### [Solicitud 1]
Repite sin cambiar nada el tramo del texto fuente que arranca en las palabras "Sólo los elementos" y acaba después de "tipo de sociedades.".
### [Solicitud 2]
Según el texto fuente, ¿de qué cosas luchan las iglesias del Occidente europeo por mantener la función programadora? Nómbralas todas.
-------- Texto fuente --------
Sólo los elementos menos desarrollados, más marginales en la marcha de las nuevas sociedades industriales, pueden responder a esa pretensión de los dirigentes religiosos. Los elementos sociales más integrados en esa dinámica no tienen más remedio que rechazarla. Si no lo hicieran, se harían a sí mismos ineptos para el nuevo tipo de sociedades.
En el Occidente europeo, las iglesias han luchado y luchan denodadamente por mantener la función programadora de mitos, símbolos, narraciones sagradas y rituales así como por mantener su estatuto epistemológico preindustrial. Se han visto forzadas a ceder terreno en muchos aspectos, pero se han atrincherado, reservando a los mitos y símbolos los ámbitos de la moralidad y de la religión.
Pero la creencia tiene una lógica; por más que ceda terreno si mantiene una cabeza de puente, con el tiempo exigirá recobrar todo el terreno perdido. Creer lo que dicen las escrituras sagradas y las doctrinas que se apoyan en ellas, aunque sea sólo en lo que se refiere a la moral y a la religión, supone aceptar el núcleo central de su sistema de interpretación, valoración y actuación. Quien acepta algo así, lógicamente tendría que aceptarlo todo. Por esa razón, las iglesias parece que ceden terreno a la presión, pero lo recuperan a la que pueden.
Esta actitud de las iglesias, lógica desde sus creencias, crea el recelo y la desconfianza en las gentes. Los hombres y mujeres de las nuevas sociedades deben rechazar la creencia en todos sus ámbitos, también y especialmente en los ámbitos de la moralidad y de la religión; y tienen que hacerlo porque, para integrarse en la nueva sociedad, han de abandonar los patrones que construyeron los sistemas de vida y programación de las sociedades estáticas preindustriales.
-------- Datos proporcionados --------
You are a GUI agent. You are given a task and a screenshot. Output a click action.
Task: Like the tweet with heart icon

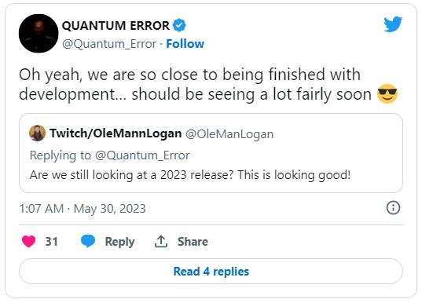28,241
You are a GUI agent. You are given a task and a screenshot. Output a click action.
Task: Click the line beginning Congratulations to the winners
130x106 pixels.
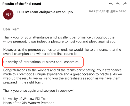62,70
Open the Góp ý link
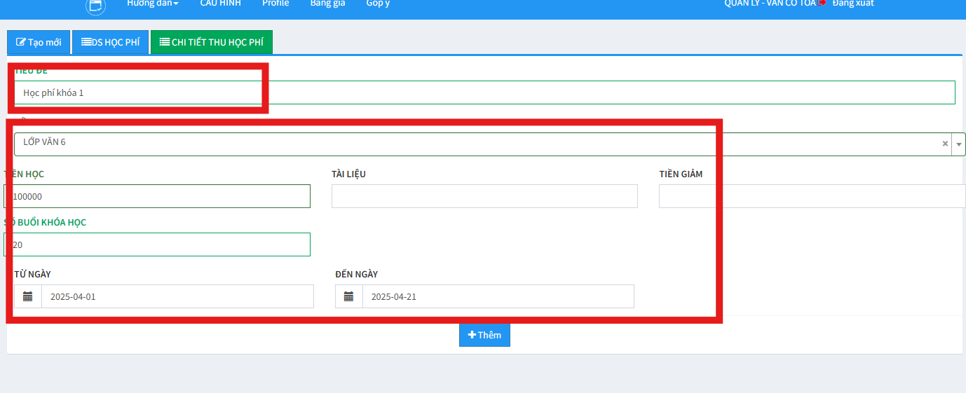Viewport: 966px width, 393px height. [x=377, y=4]
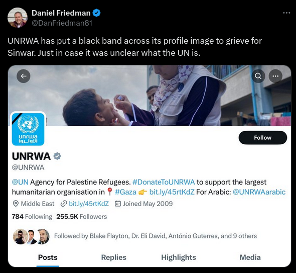The width and height of the screenshot is (296, 273).
Task: Open bit.ly link beside the link icon
Action: (x=89, y=204)
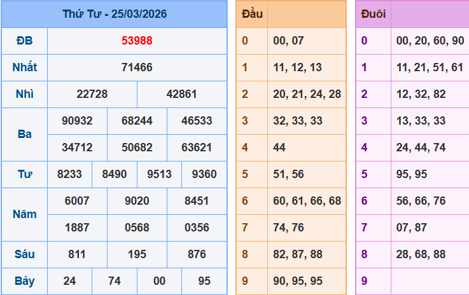Click the Tư prize number 8490
Screen dimensions: 469x295
click(x=115, y=174)
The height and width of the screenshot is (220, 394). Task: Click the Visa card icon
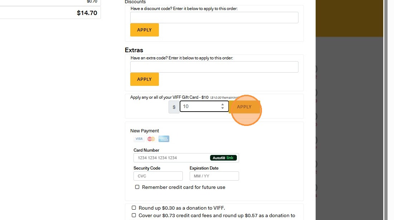tap(139, 139)
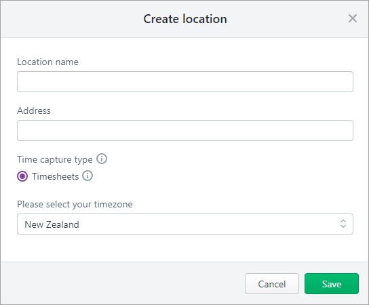Click the Please select your timezone label
Image resolution: width=369 pixels, height=305 pixels.
tap(75, 204)
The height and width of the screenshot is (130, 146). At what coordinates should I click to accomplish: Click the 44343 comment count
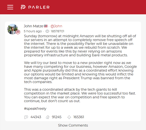click(36, 117)
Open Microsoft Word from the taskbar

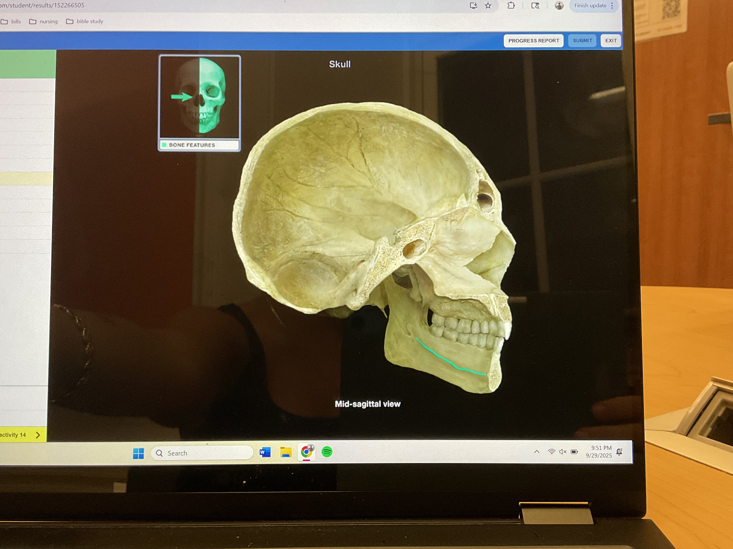(265, 452)
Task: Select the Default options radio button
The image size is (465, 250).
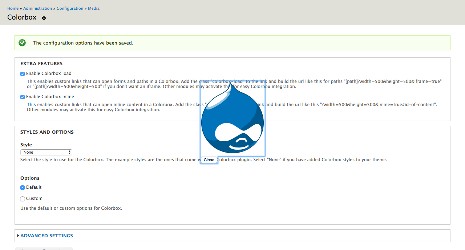Action: click(23, 188)
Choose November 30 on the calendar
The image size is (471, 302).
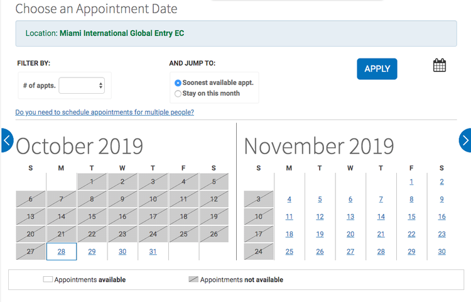(x=442, y=252)
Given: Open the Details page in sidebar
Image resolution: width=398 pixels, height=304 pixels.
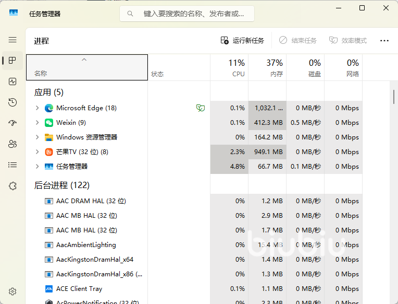Looking at the screenshot, I should click(13, 165).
--------
### [Respuesta 1]
Sólo los elementos menos desarrollados, más marginales en la marcha de las nuevas sociedades industriales, pueden responder a esa pretensión de los dirigentes religiosos. Los elementos sociales más integrados en esa dinámica no tienen más remedio que rechazarla. Si no lo hicieran, se harían a sí mismos ineptos para el nuevo tipo de sociedades.

### [Respuesta 2]
Mitos, símbolos, narraciones sagradas y rituales.